WHAT IS BEING ASKED: Scan the entries for the word "agent". Every line that has it should be copied.

GIVEN RECORDS:
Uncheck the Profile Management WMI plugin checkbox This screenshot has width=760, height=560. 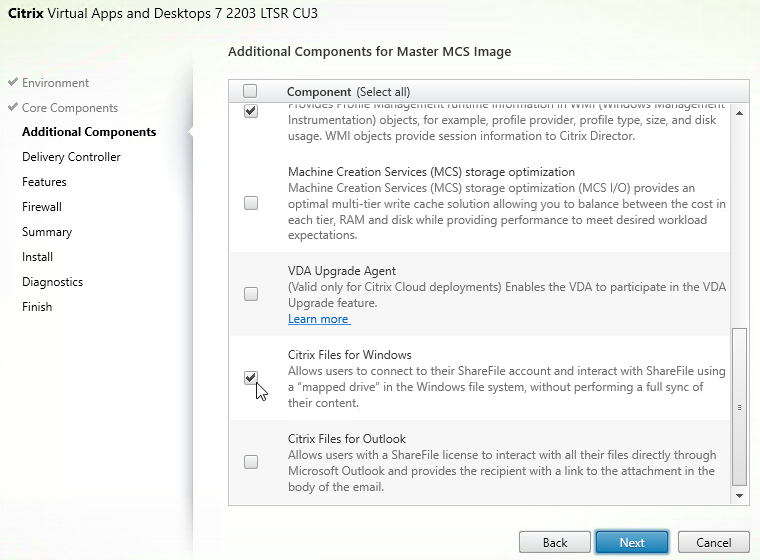[251, 112]
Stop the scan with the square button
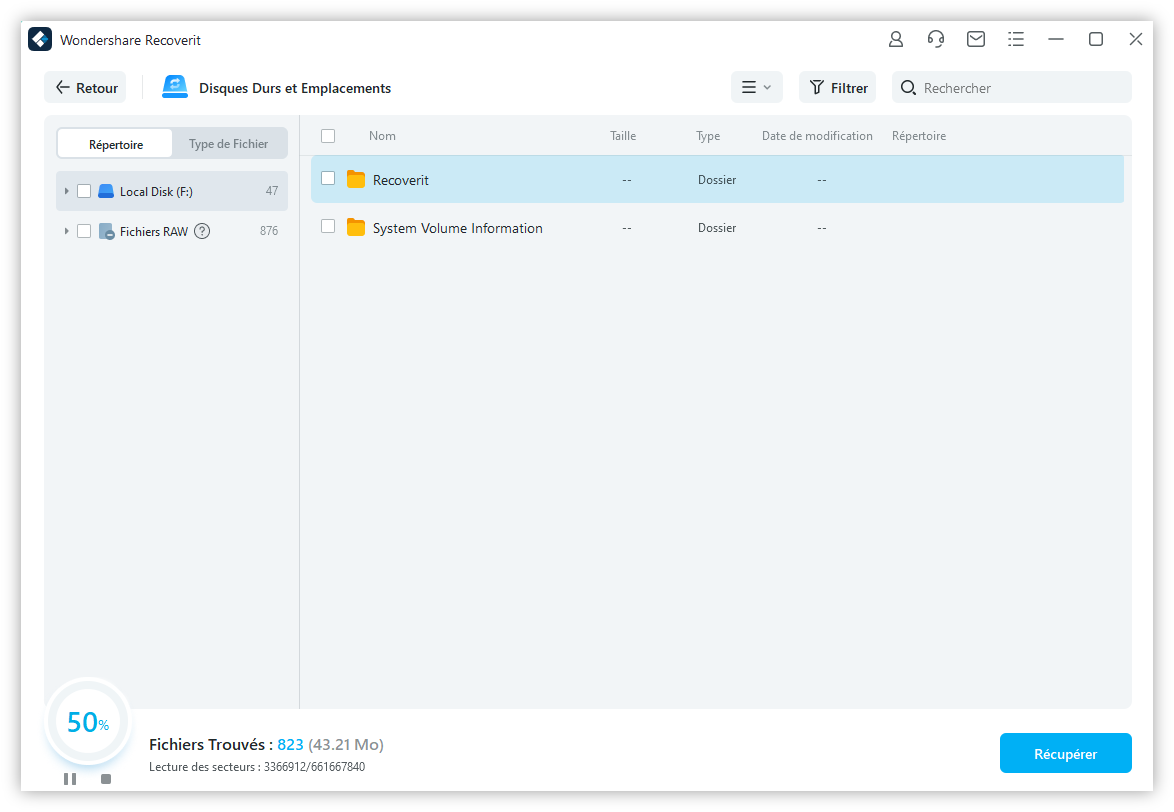This screenshot has width=1174, height=812. 106,778
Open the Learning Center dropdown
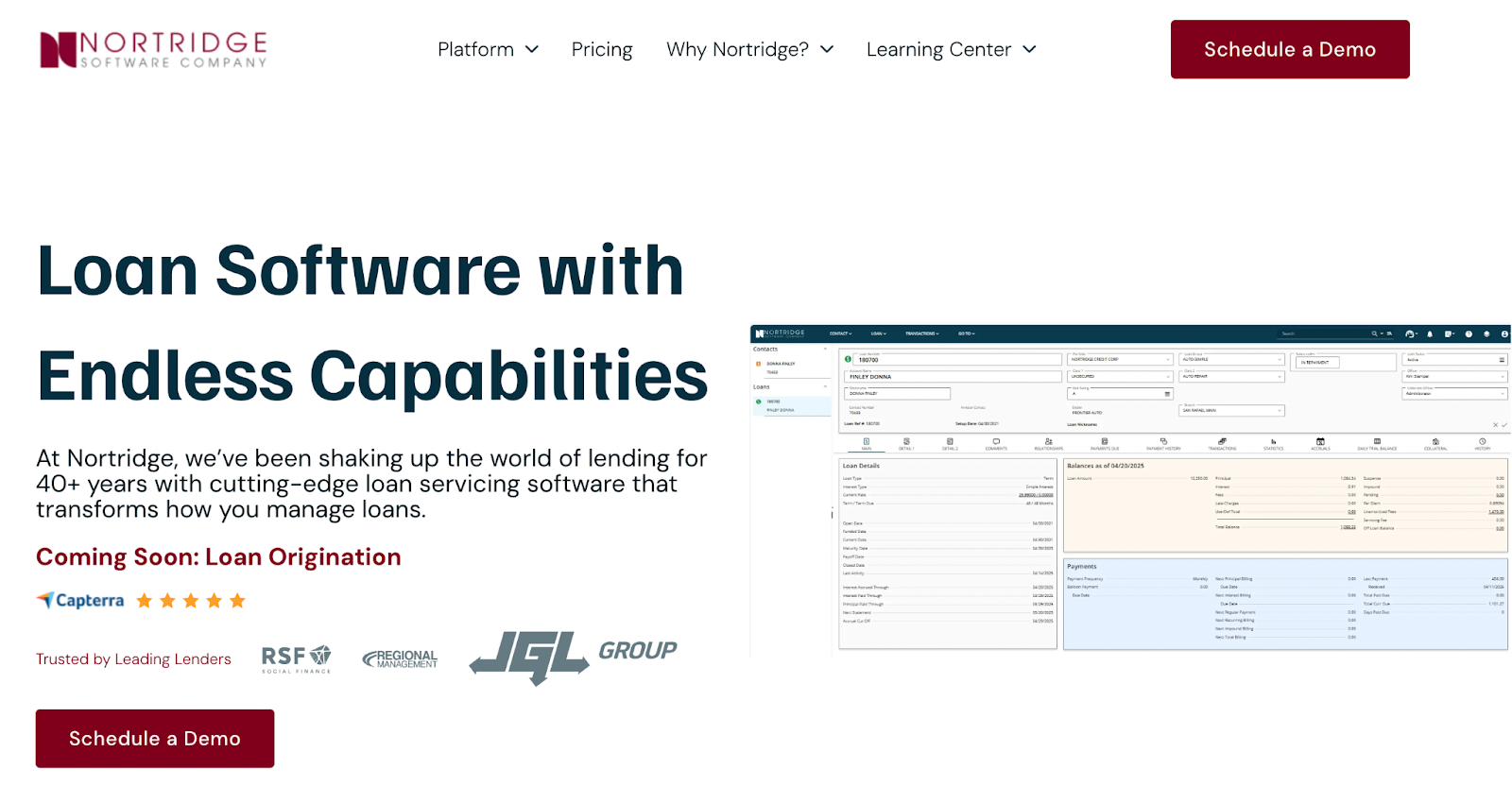 pyautogui.click(x=951, y=49)
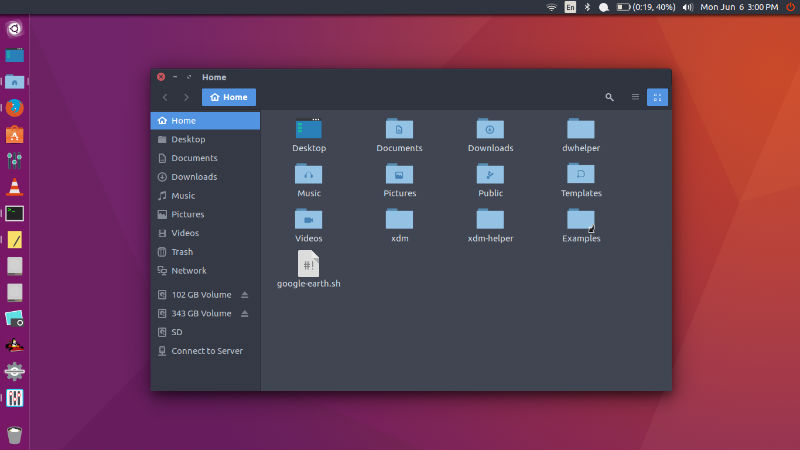Switch to grid icon view

coord(657,97)
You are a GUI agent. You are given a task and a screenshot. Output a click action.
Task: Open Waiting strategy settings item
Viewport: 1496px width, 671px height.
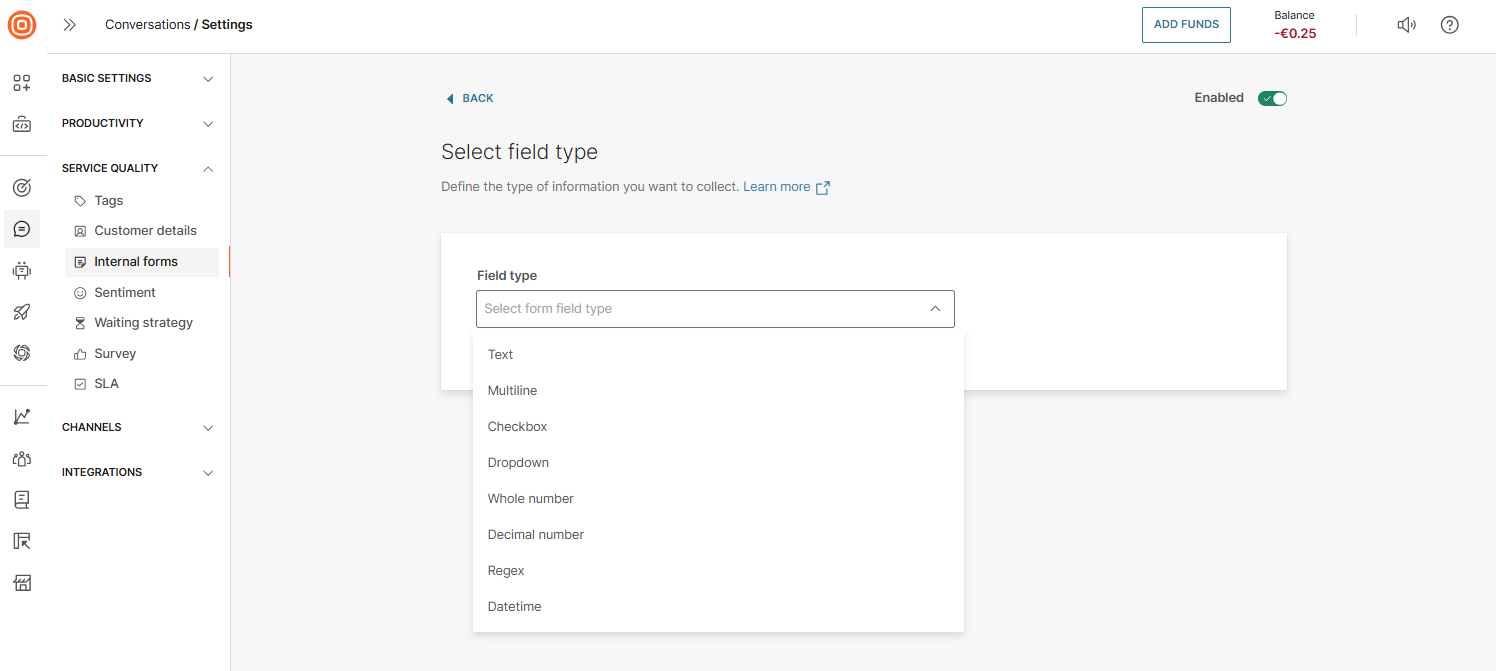click(143, 323)
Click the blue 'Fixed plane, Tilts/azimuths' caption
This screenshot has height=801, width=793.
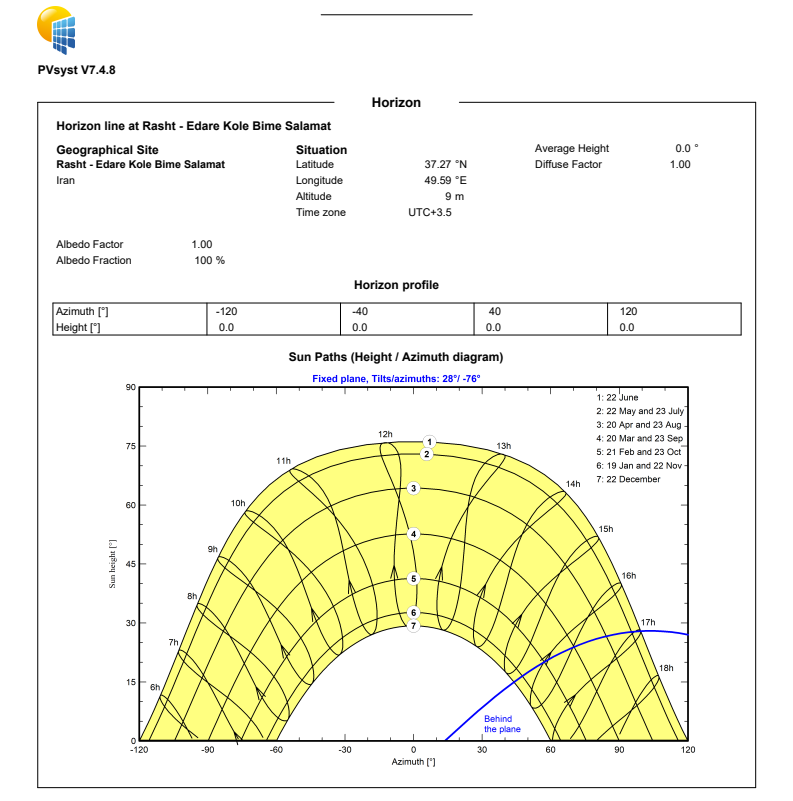(396, 379)
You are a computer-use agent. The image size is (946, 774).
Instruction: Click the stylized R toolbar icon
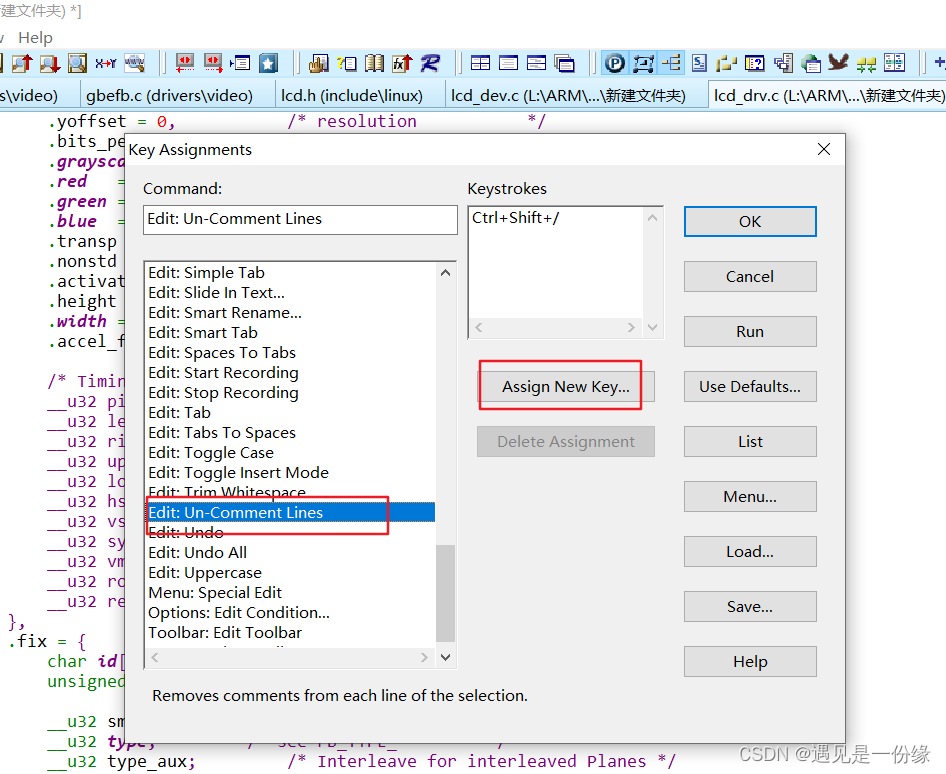tap(428, 62)
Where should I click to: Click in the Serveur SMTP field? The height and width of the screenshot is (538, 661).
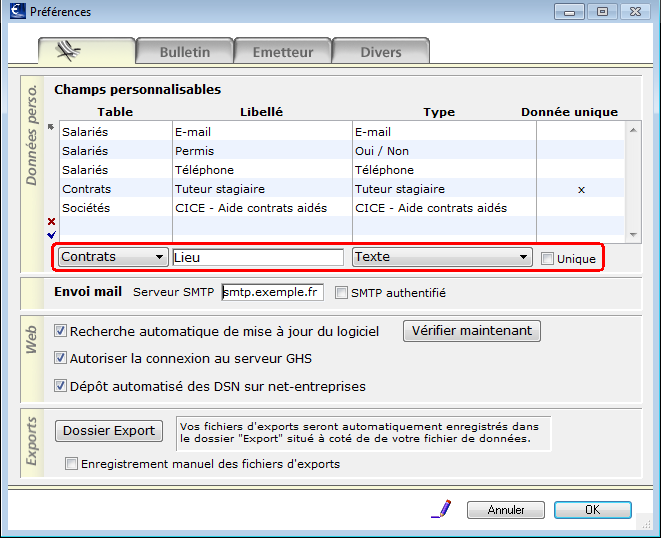coord(273,292)
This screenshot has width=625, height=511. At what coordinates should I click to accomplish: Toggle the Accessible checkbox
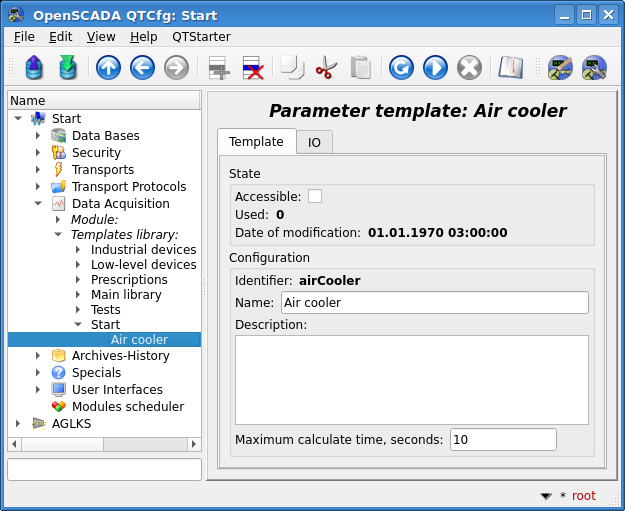(x=315, y=196)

REPLY TO THE TASK:
You are a GUI agent. You are given a task and a screenshot. Output a click action.
You are a computer-use agent. The image size is (946, 774).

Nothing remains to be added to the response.